- **Exercise**
In the listing below, every line with the word "field" needs to be copied.

- **Supplied entries**
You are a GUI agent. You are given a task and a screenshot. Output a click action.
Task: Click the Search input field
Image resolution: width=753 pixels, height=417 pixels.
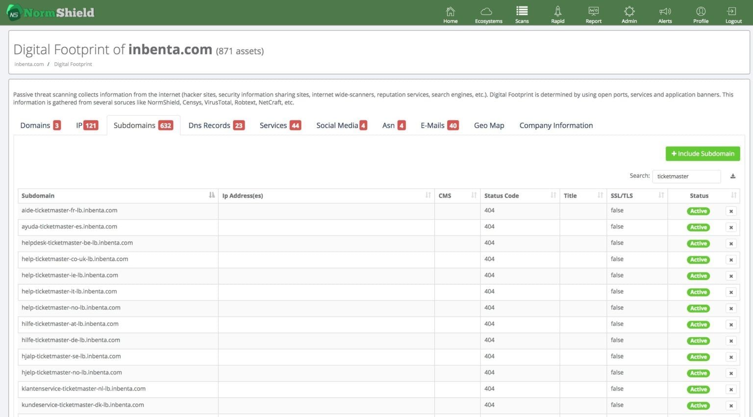point(686,176)
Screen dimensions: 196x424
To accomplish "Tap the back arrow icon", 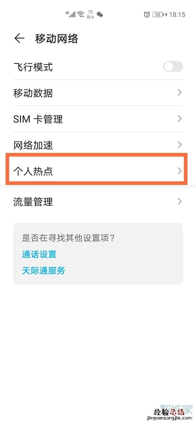I will coord(19,38).
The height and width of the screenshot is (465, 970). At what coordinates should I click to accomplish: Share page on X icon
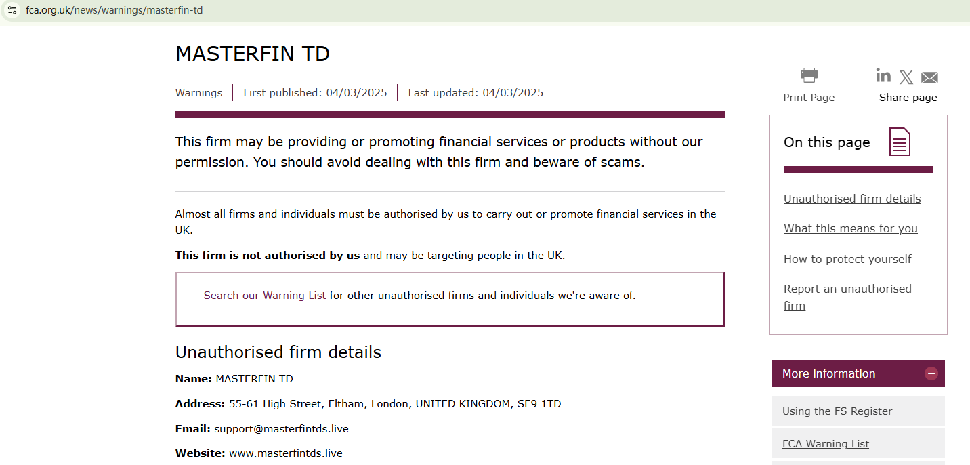pos(906,77)
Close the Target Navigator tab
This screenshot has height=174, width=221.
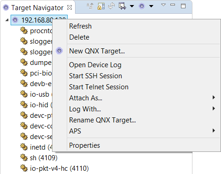click(70, 7)
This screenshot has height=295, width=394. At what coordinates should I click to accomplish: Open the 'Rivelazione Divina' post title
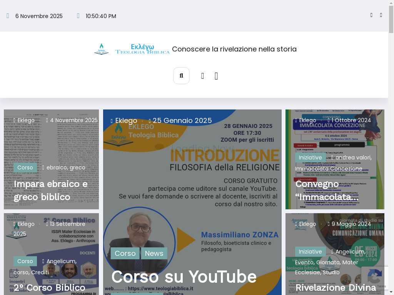(336, 288)
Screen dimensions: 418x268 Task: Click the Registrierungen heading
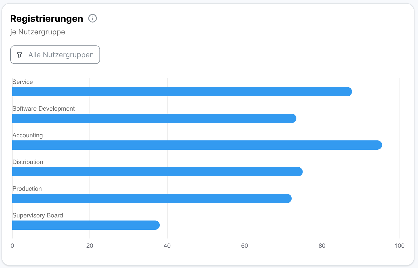coord(47,19)
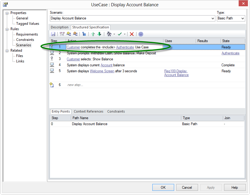Open help with the blue question mark icon
Image resolution: width=250 pixels, height=195 pixels.
tap(141, 34)
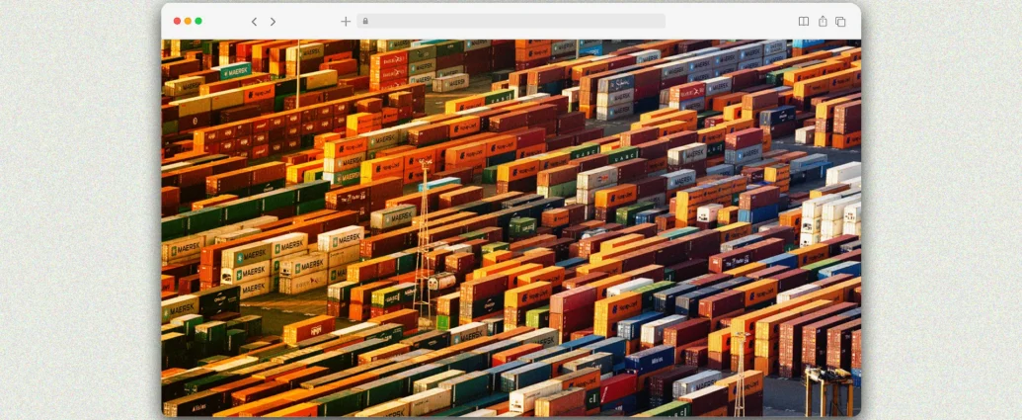Click the tall light pole at upper left
1022x420 pixels.
pyautogui.click(x=297, y=74)
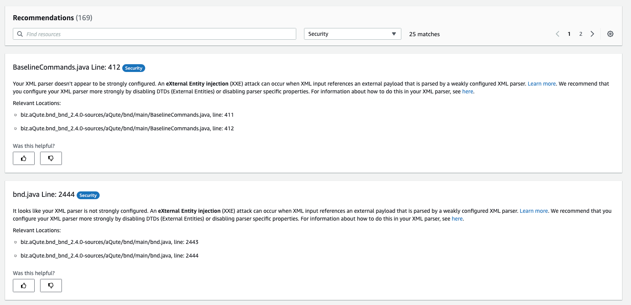Open Learn more link in BaselineCommands recommendation
Viewport: 631px width, 305px height.
[541, 84]
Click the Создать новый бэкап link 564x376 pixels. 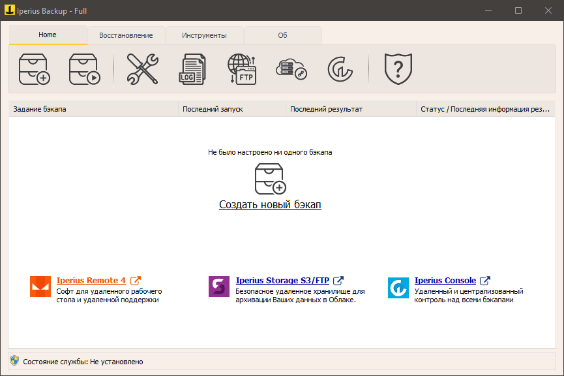click(269, 204)
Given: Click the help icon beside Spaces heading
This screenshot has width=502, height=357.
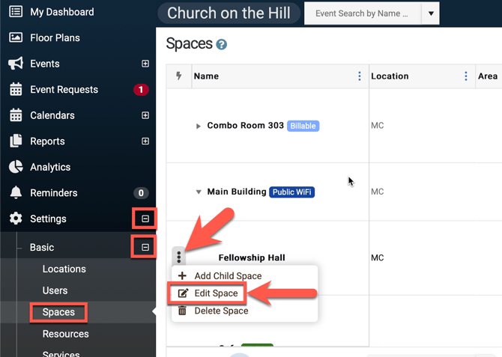Looking at the screenshot, I should click(x=222, y=45).
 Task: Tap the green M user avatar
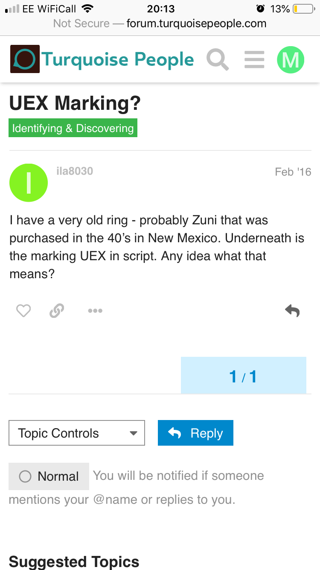(291, 59)
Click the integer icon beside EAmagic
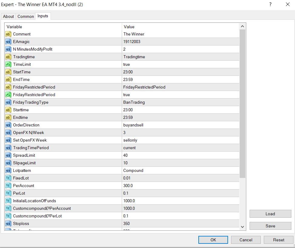Image resolution: width=295 pixels, height=248 pixels. (8, 42)
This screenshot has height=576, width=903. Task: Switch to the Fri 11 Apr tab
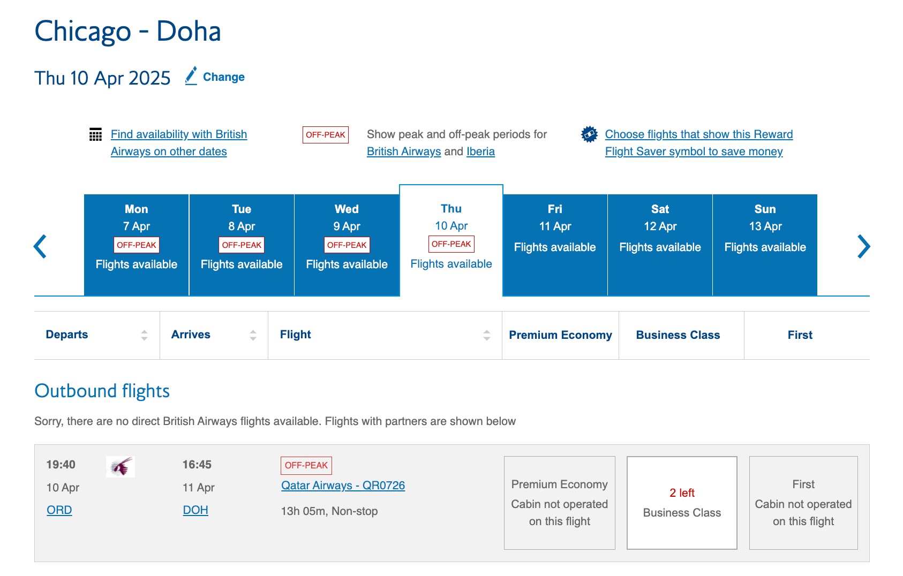click(554, 244)
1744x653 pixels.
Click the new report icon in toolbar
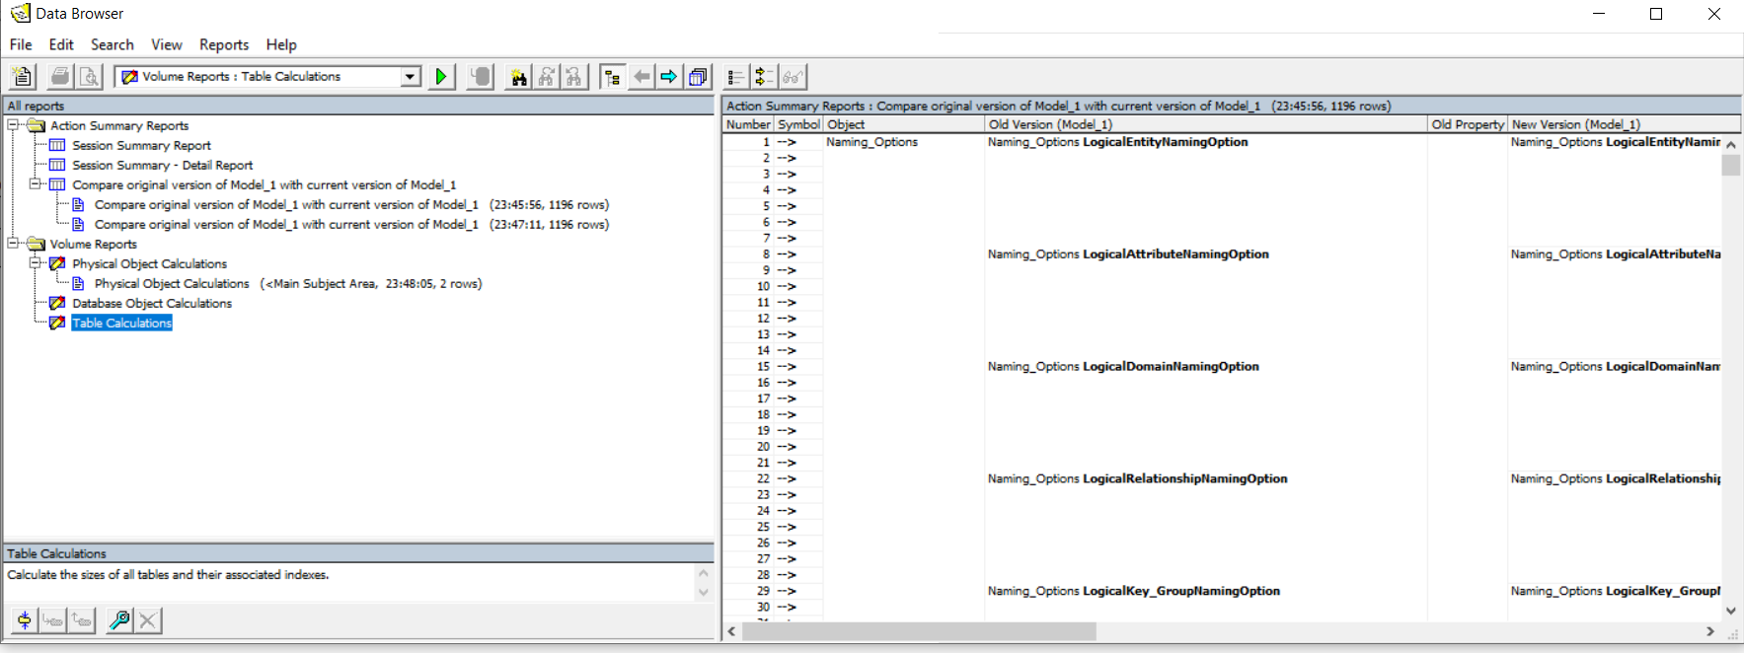point(22,77)
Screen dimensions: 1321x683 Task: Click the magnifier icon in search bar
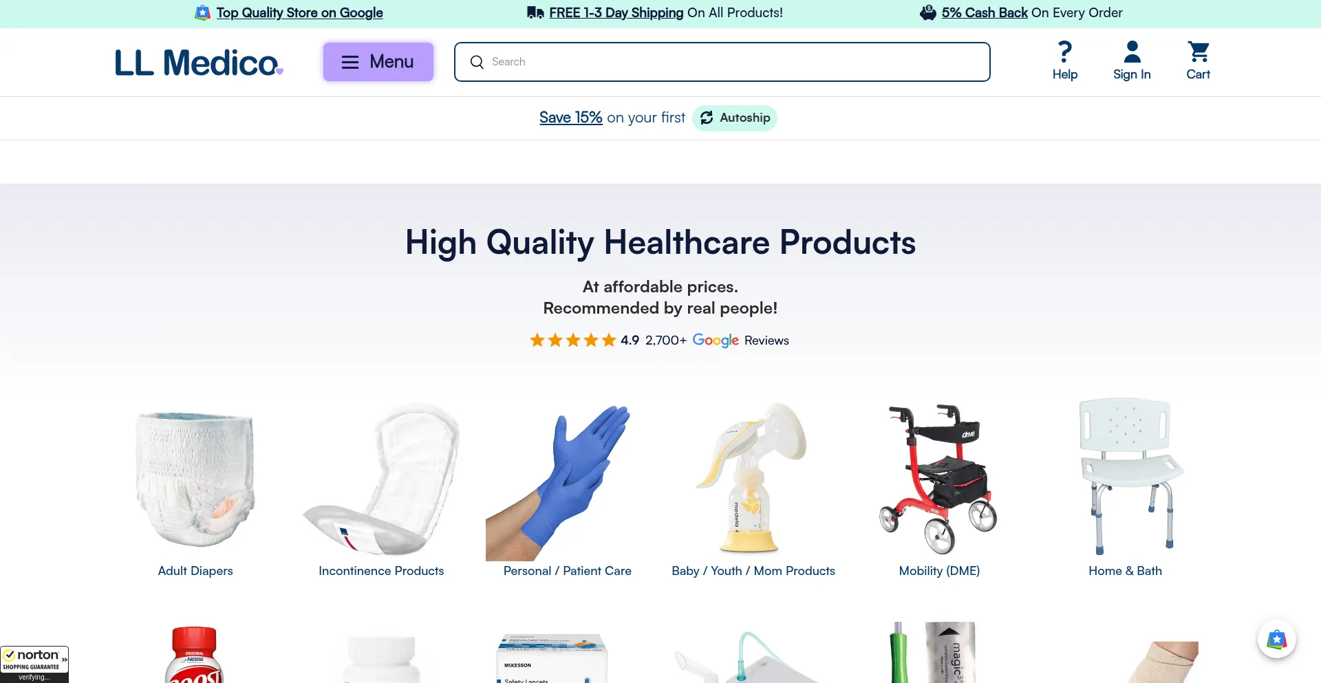[x=477, y=62]
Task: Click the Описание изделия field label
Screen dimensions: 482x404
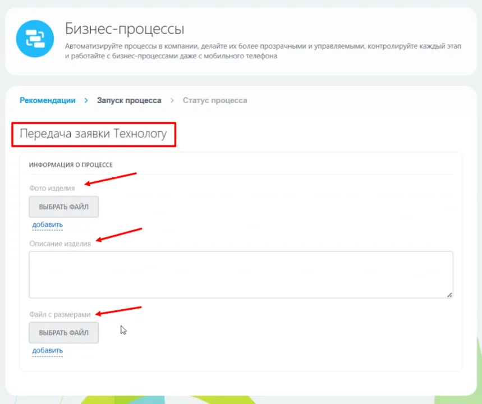Action: pyautogui.click(x=60, y=244)
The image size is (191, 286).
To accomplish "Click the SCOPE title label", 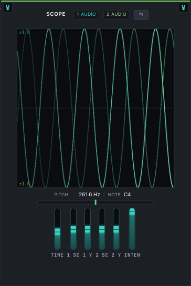I will coord(56,14).
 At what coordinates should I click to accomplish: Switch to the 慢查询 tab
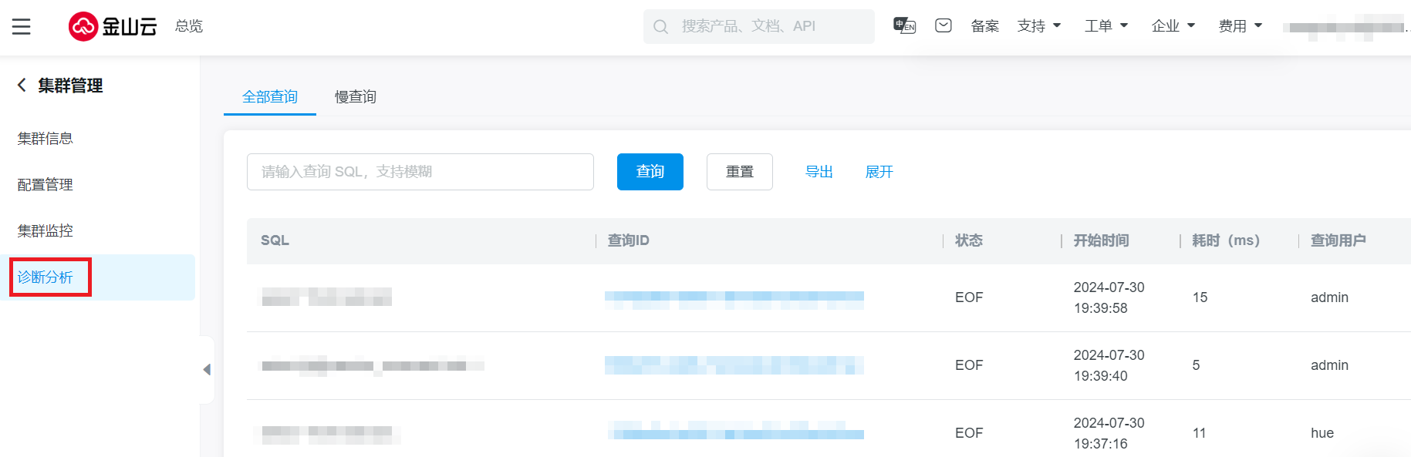(x=355, y=97)
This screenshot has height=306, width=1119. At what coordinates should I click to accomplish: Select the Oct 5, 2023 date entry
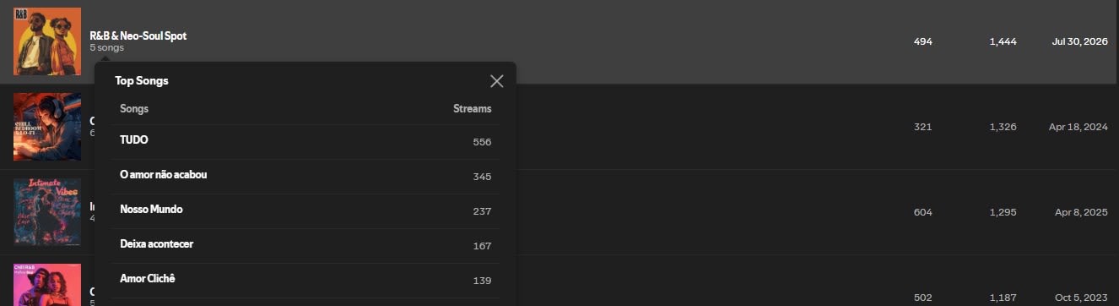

- **Answer below**
Task: Click the Search input field
Task: Click the Описание изделия field label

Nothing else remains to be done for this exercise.